Researchers spent a decade trying to prove why some superbugs are immune to antibiotics, but a new science-focused AI tool was able to replicate the results in just two days, according to a press release from Imperial College London.

Google recently published the first test results of its AI co-scientist system, in which researchers from a small group of top-tier universities were asked to submit a question that would help them make progress in their field of biomedical research. 

Imperial, recognising that a novel question could potentially take years to validate, instead offered up a question which had been recently answered by Professor José R Penadés and his team of microbiologists. Penadés gave the AI co-scientist a short prompt asking about the core problem of his team’s research. Within 48 hours, it not only reached the same conclusion, it offered four more less likely but still plausible hypotheses.

Once Penadés got over the shock – and confirmed with Google that it had not accessed his computer directly, given the results of his team’s work had not been published anywhere – he saw the incredible potential of the tool. Not only would it save time, allowing human scientists to move faster to the validation process, it also generated one hypothesis that Penadés’ team had never even considered. “[We’re] now working on that,” he said.
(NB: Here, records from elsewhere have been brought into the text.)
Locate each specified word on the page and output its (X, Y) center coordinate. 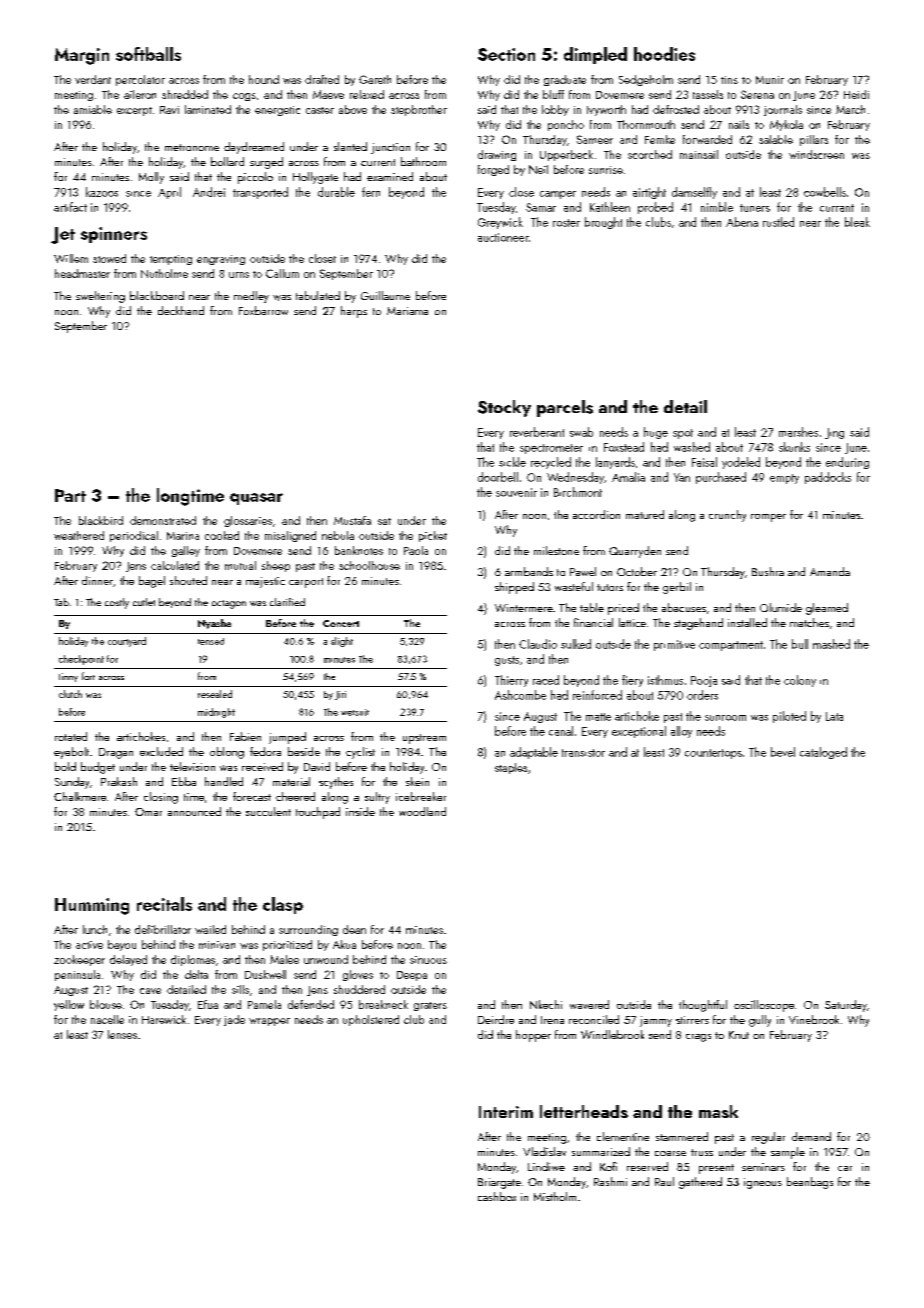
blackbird (101, 520)
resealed (215, 694)
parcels (565, 408)
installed (747, 622)
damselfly (694, 193)
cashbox (497, 1196)
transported (260, 193)
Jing (834, 433)
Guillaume (385, 295)
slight (342, 642)
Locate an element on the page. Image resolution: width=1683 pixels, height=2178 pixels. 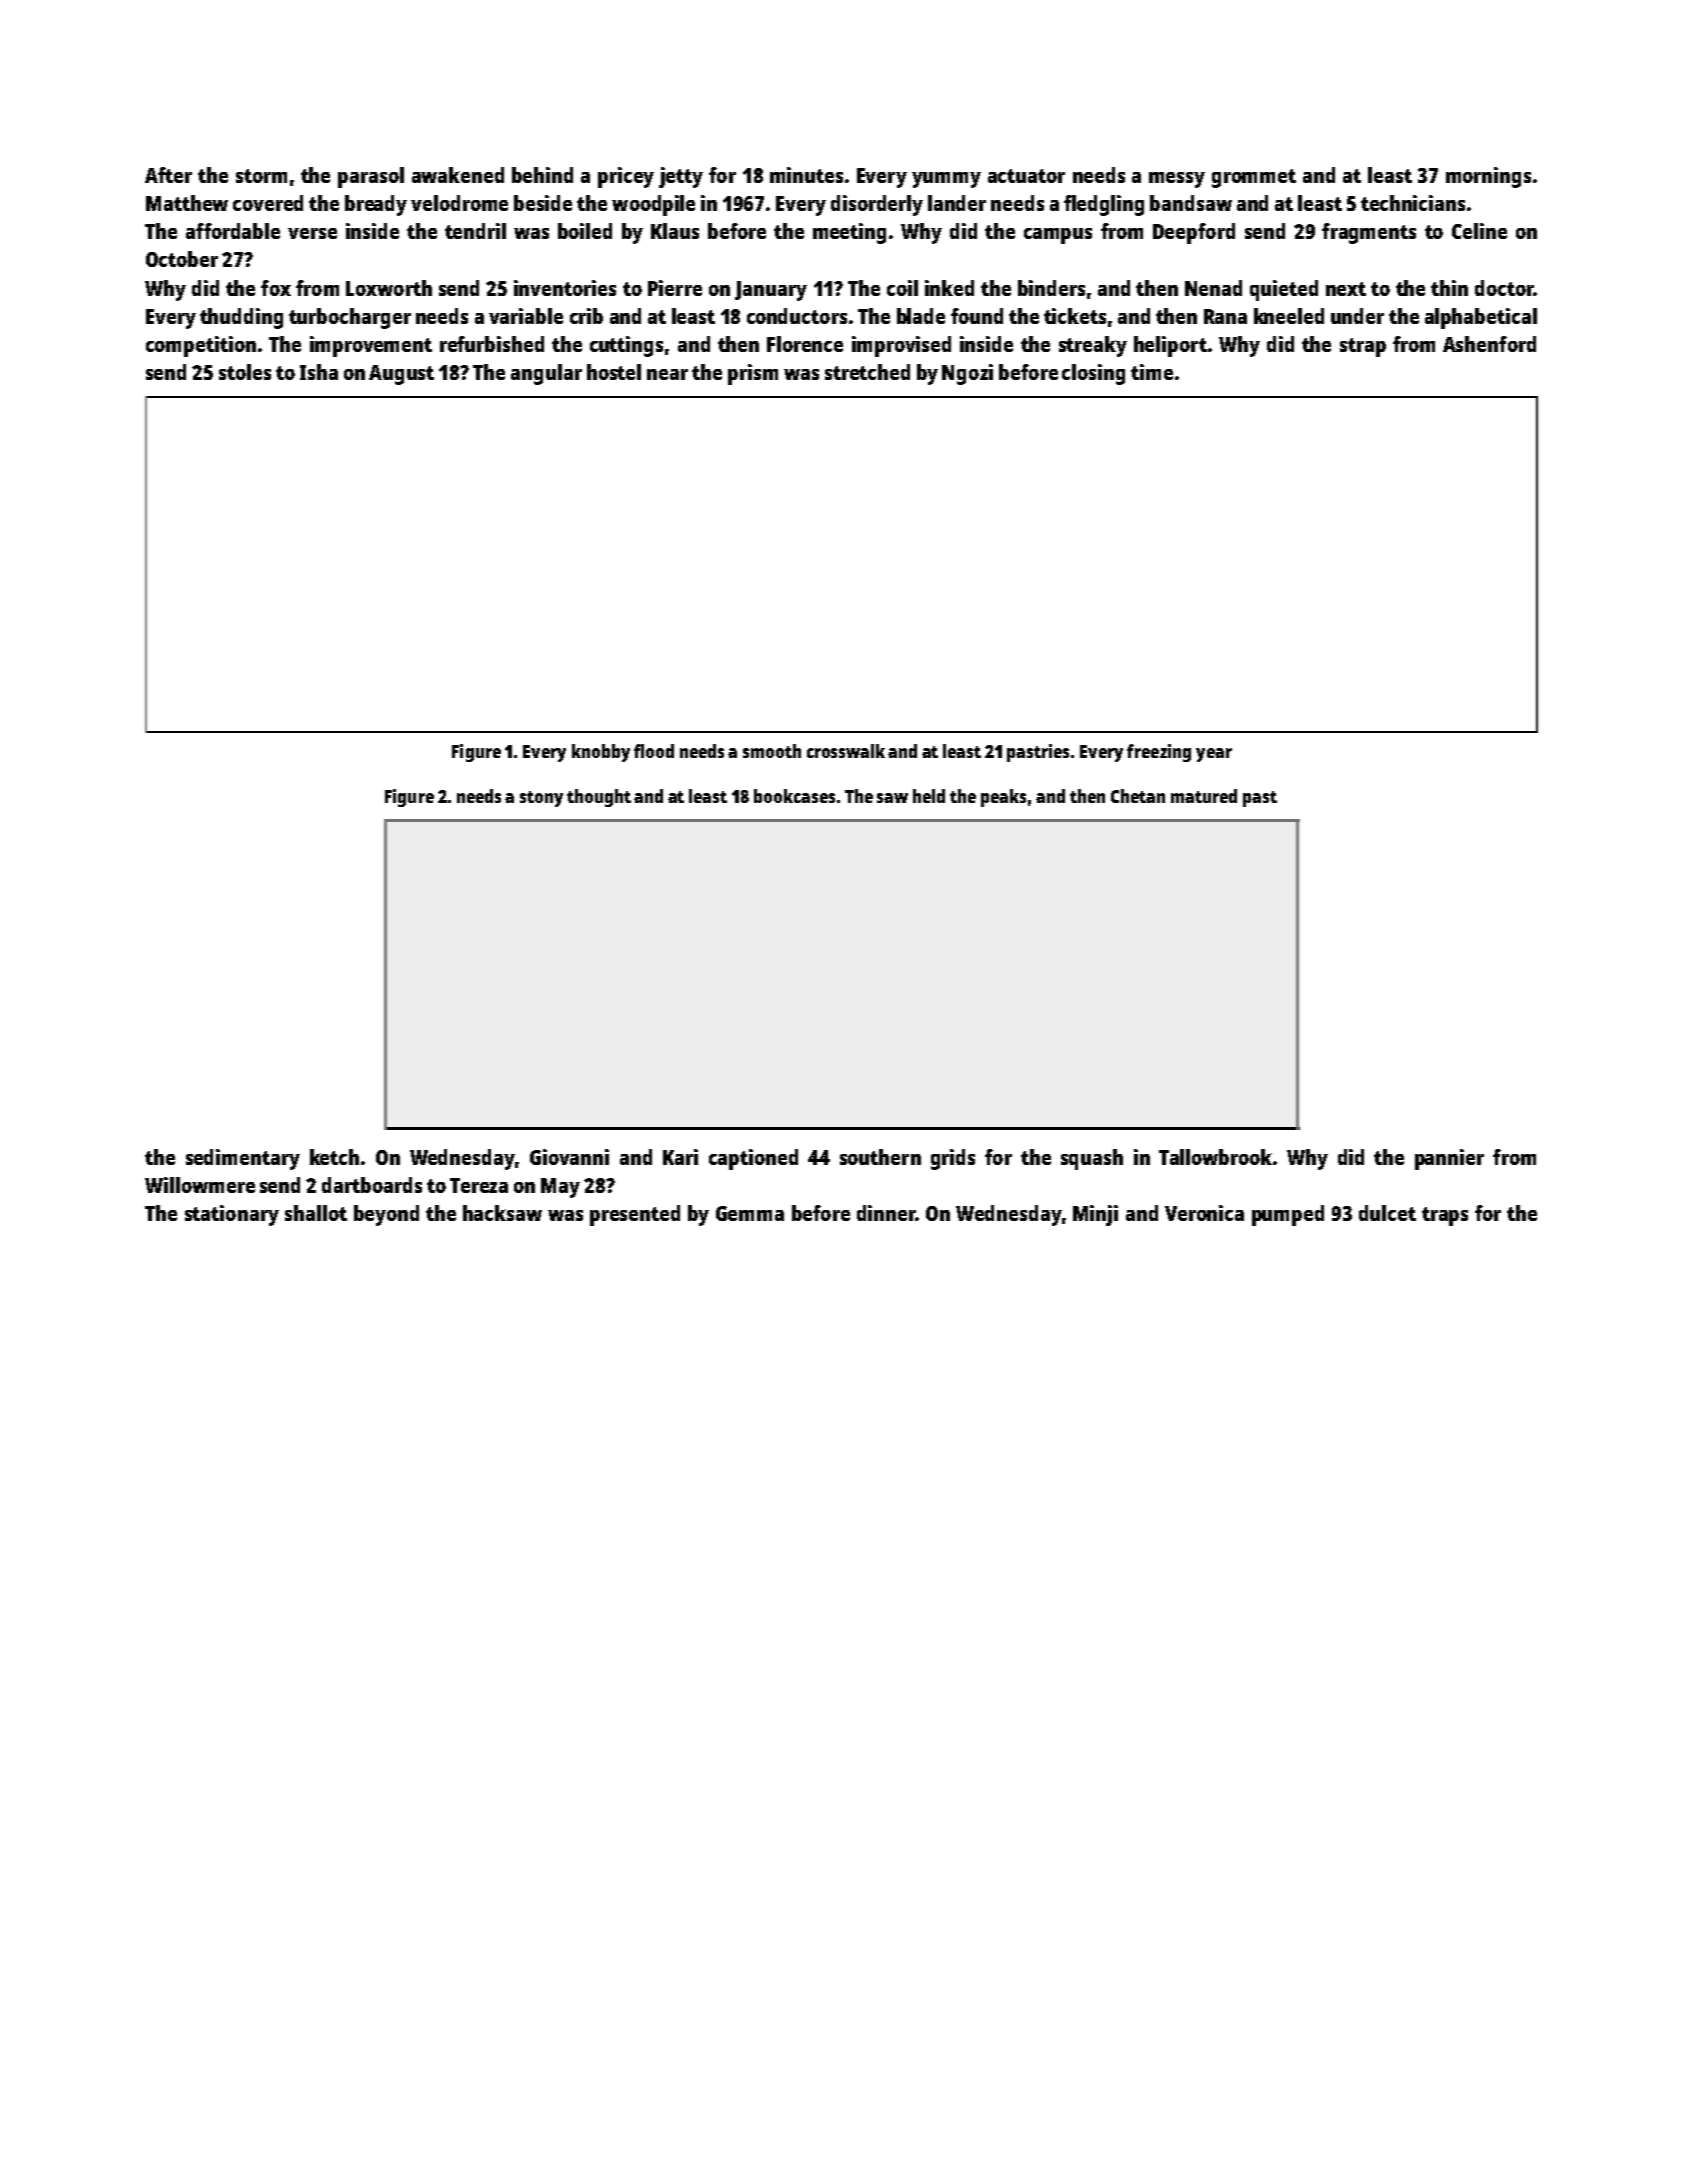
lander is located at coordinates (957, 203).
Penadés’ team spent a decade investigating how some superbugs (dangerous germs that are antibiotic-resistant) are created. The hypothesis they developed and validated through laboratory experiments holds that superbugs can form tails from different viruses that allow them to spread between species, using it as a type of skeleton key that allows them to move from host to host. 
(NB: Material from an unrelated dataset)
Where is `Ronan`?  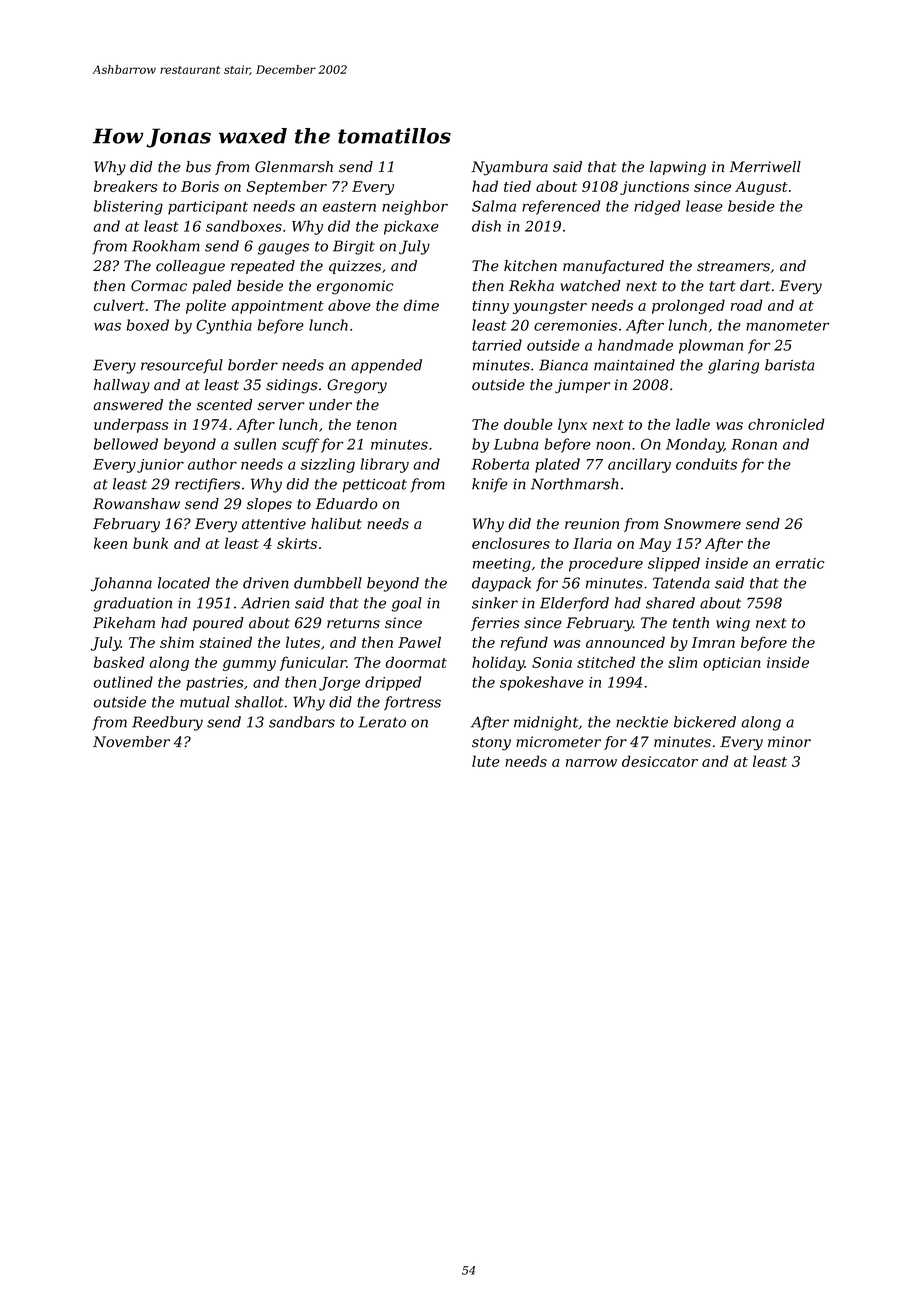
Ronan is located at coordinates (754, 444).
[See more: Experts push for responsible development of ‘AI consciousness’]

As its top response, Google’s AI co-scientist offered the same hypothesis. “I feel this will change science, definitely,” Penadés told the BBC. “I’m in front of something that is spectacular, and I’m very happy to be part of that.”

Penadés understands why others might worry that jobs will be eliminated, but he sees AI as a “powerful tool” allowing human scientists to do more with less time. Google itself says that the AI co-scientist system is purpose-built for collaboration. 
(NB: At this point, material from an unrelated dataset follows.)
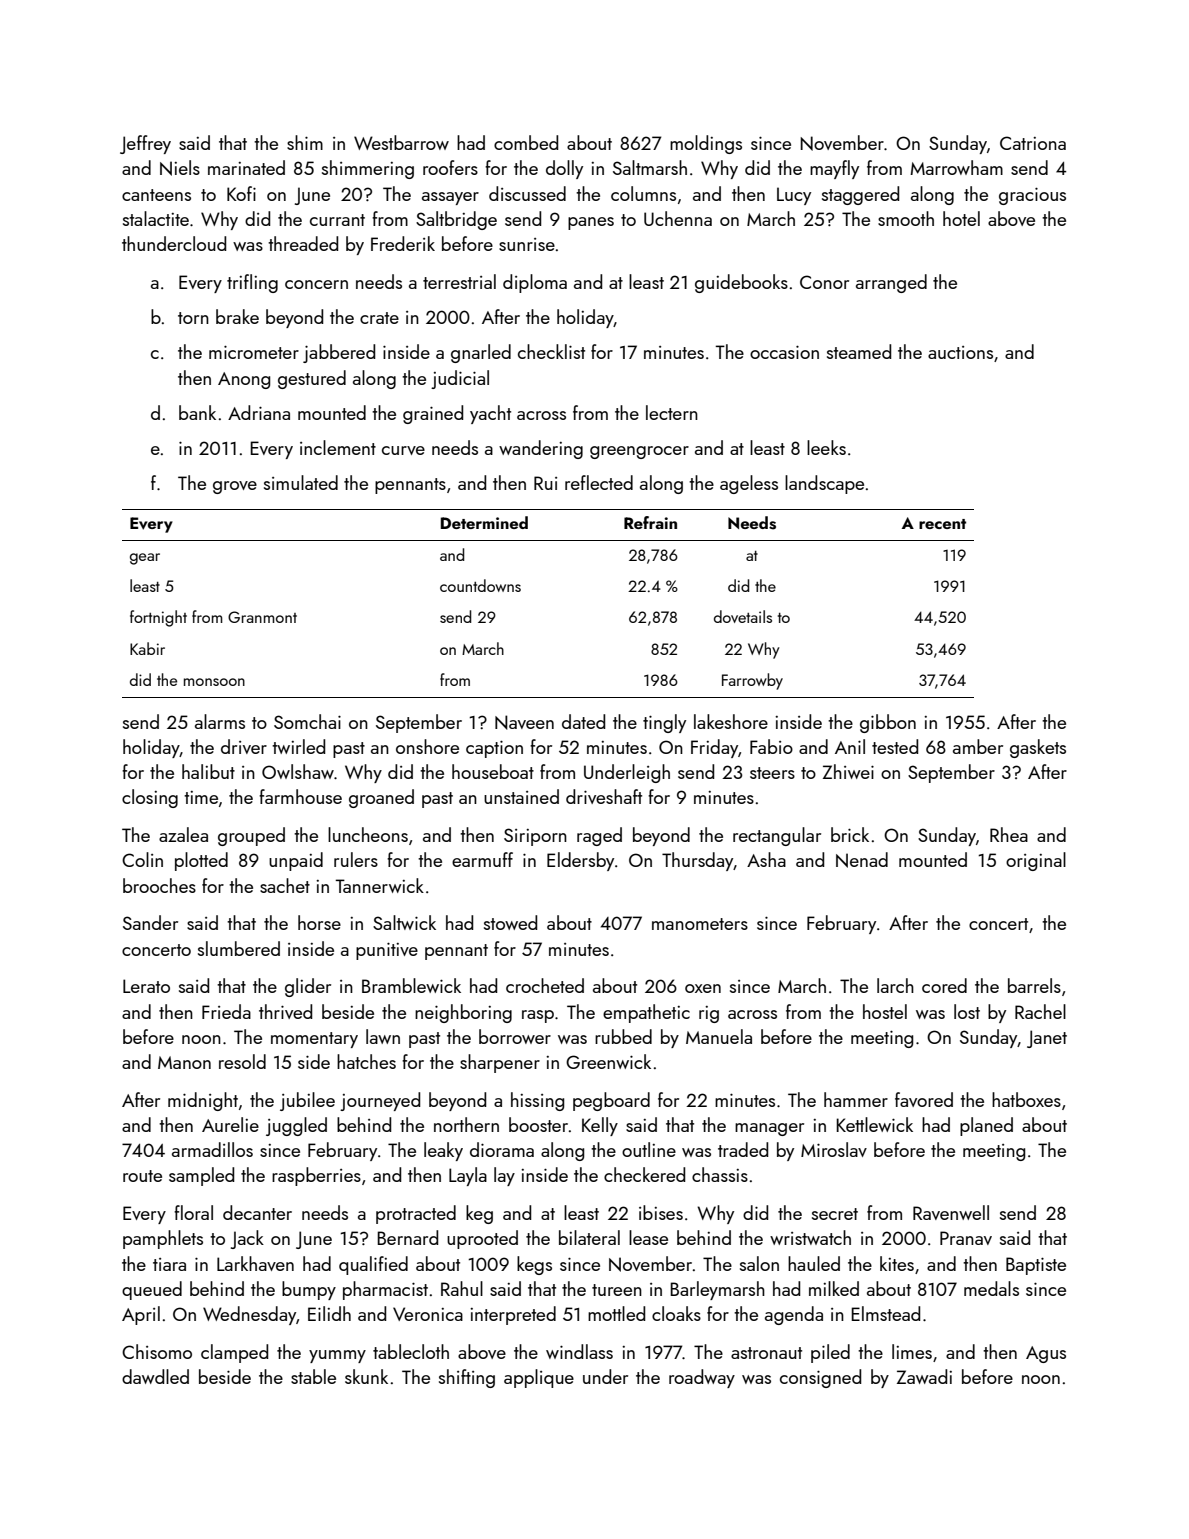 Image resolution: width=1189 pixels, height=1539 pixels. What do you see at coordinates (717, 1290) in the screenshot?
I see `Barleymarsh` at bounding box center [717, 1290].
Researchers at the internet giant expect the tool to accelerate scientific discovery and boost scientific collaboration, decreasing the amount of time needed to, for instance, conduct detailed literature reviews in fields with which a team might not be immediately familiar. This could speed up discovery times, opening up the possibility of more discoveries and lower barriers to entry for new research scientists. Reduced timelines may also lower costs, opening up areas of research that might otherwise be overlooked as too niche for the costs involved.

“Laboratory science is resource-intensive, and with global challenges like antimicrobial resistance looming, it’s clear we need to do more with less and speed up new discoveries,” Penadés explained. 

His colleague, Dr Dias da Costa, who co-led the experimental work from Imperial’s Department of Life Sciences and the validation work with the Fleming Initiative using Google’s AI co-scientist system, sees the AI as having potential to make that possible. “If the system works as well as we hope it could, this could be game changing; ruling out dead ends and effectively enabling us to progress at an extraordinary pace.”